1,127 reviews488 followers
February 16, 2024
I did not know this existed and just stumbled across it on audible and I loved it. Especially the information on the background of the story at the end was super interesting.
A quick listen, highly recommend if you enjoy their writing.
Profile Image for mags.
96 reviews94 followers
May 25, 2025
nothing can ever get between a gay person and the deep-rooted, long-winded obsession they had at 12 years old. i am a #survivor (read: obsessive viewer) of kill your darlings and this book was such a mediocrely-written tribute to my random pubescent fixation. yeah i kind of loved it

unfortunately, this would probably be a 5 if they had given ginsberg a character
Profile Image for Terra.
1,210 reviews11 followers
March 27, 2025
scritto nel '44 da due sconosciuti - kerouac e burroughs a dieci anni abbondanti dalla notorietà - questo libro incredibile è stato pubblicato solo nel 2008 e mai tradotto in italiano. il motivo è che parla di fatti effettivamente accaduti e di persone che, a causa del fenomeno beat, sono ora identificabili dietro i nomi fittizi. ciascuno dei due autori (k. ventunenne, b. trentenne) scrive in prima persona la sua versione dei fatti, a capitoli alterni, impersonando i rispettivi alter ego e rispettando una scansione cronologica tradizionale. il linguaggio dei due è già lievemente diverso, meno piano e probabilmente più maturo quello di b., più emozionale, è sembrato a me almeno, quello di k. la storia del delitto fu riportata dalle cronache e soprattutto coinvolse i due autori personalmente, perché il colpevole si confidò con entrambi e nessuno dei due lo denunciò: la conseguenza fu l'arresto per tutti e due (e un matrimonio forzato per k.). la pubblicazione del libro ha seguito la morte dell'assassino, l'ultimo sopravvissuto tra i protagonisti.
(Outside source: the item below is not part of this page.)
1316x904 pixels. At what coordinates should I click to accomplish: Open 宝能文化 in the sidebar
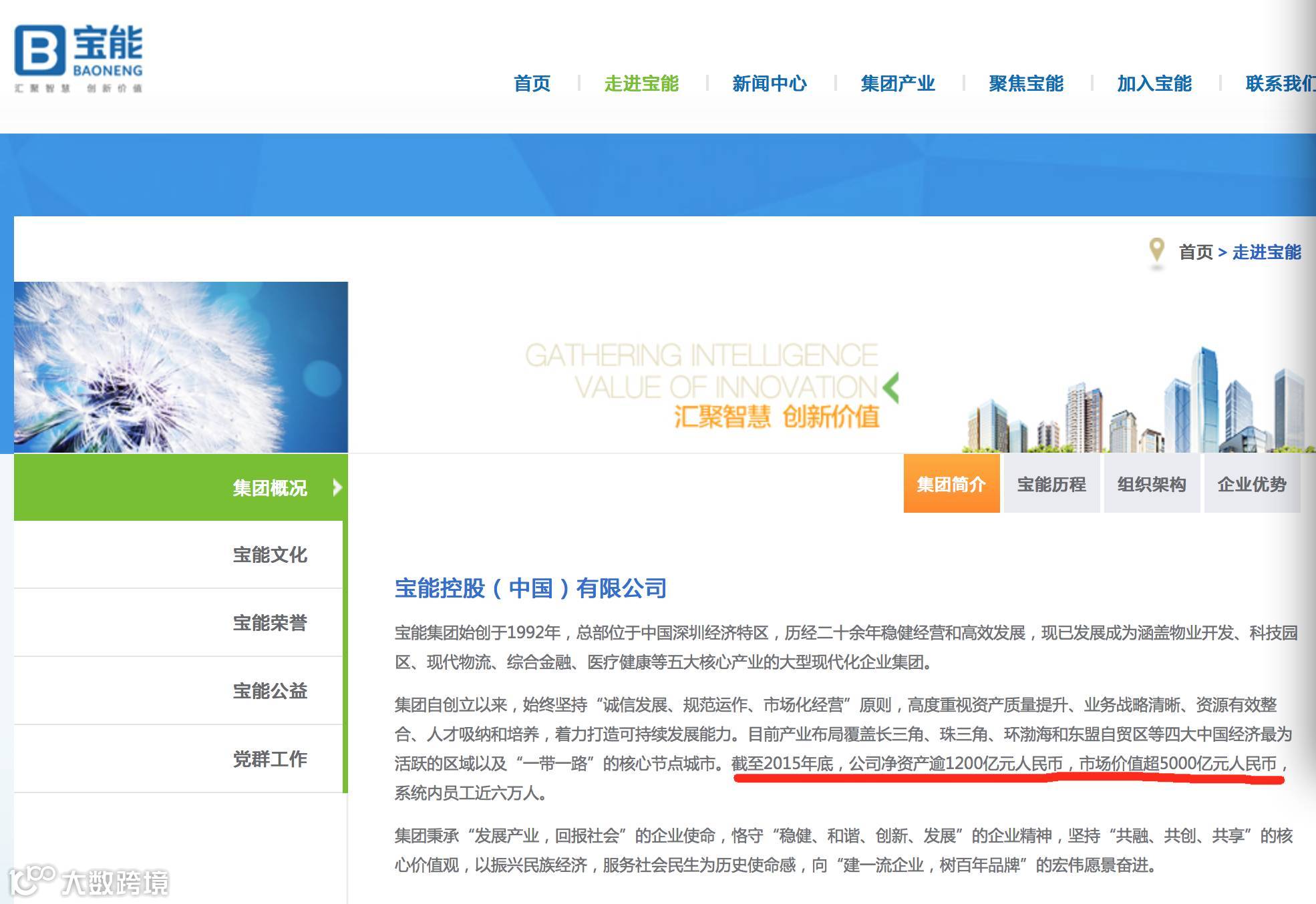point(270,555)
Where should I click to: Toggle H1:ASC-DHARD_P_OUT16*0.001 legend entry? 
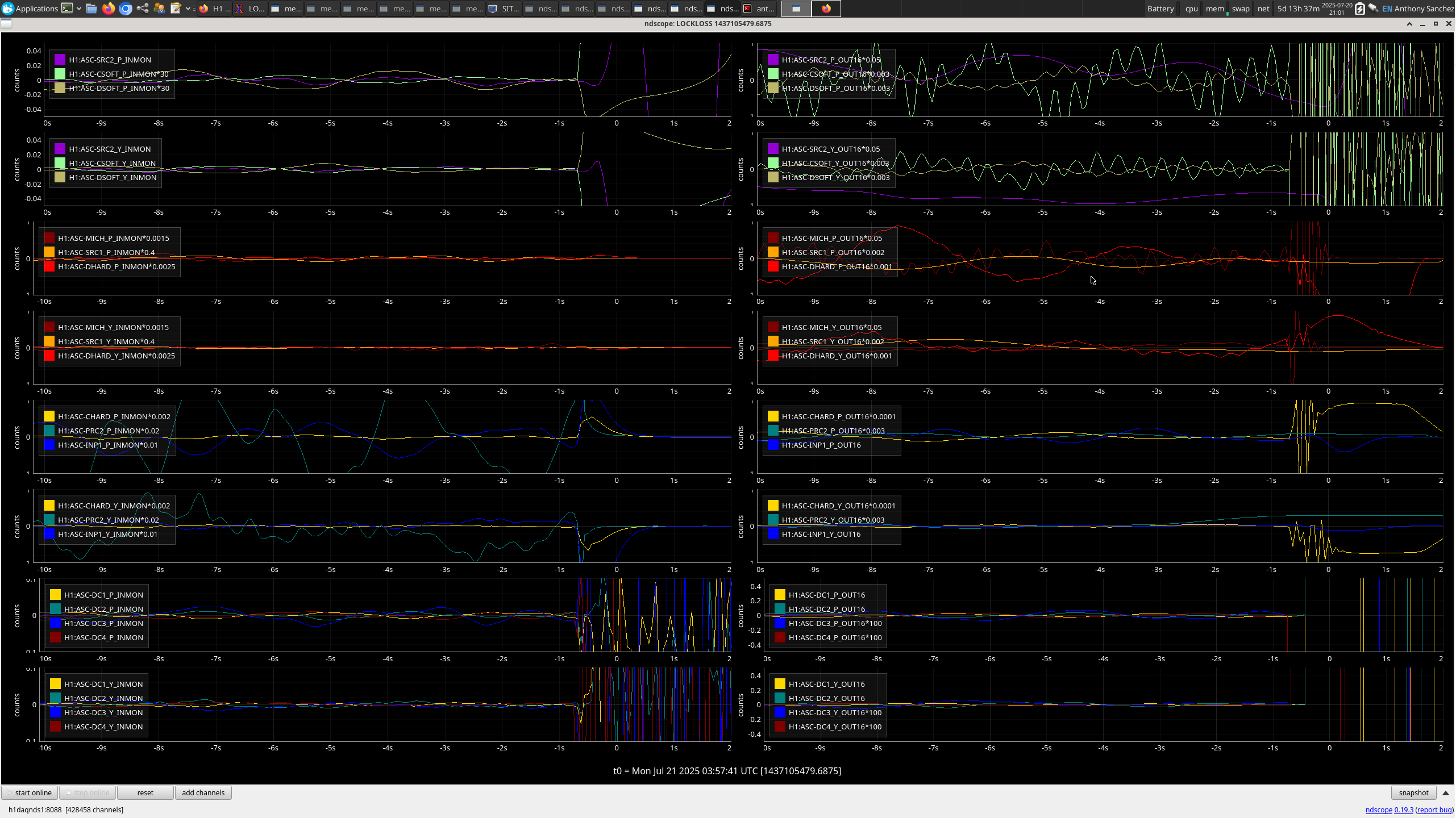(x=837, y=266)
il libro in sé non è nulla di eccezionale, anche se anticipa umori, desideri e atmosfere della beat generation. quello che ha entusiasmato me è stato leggere la collaborazione inedita di due protagonisti di un'epoca, il fondersi di due scritture che poi si sono distanziate molto. e il titolo. gli ippopotami bolliti vengono da una notizia sentita alla radio - e finiscono dritti in copertina.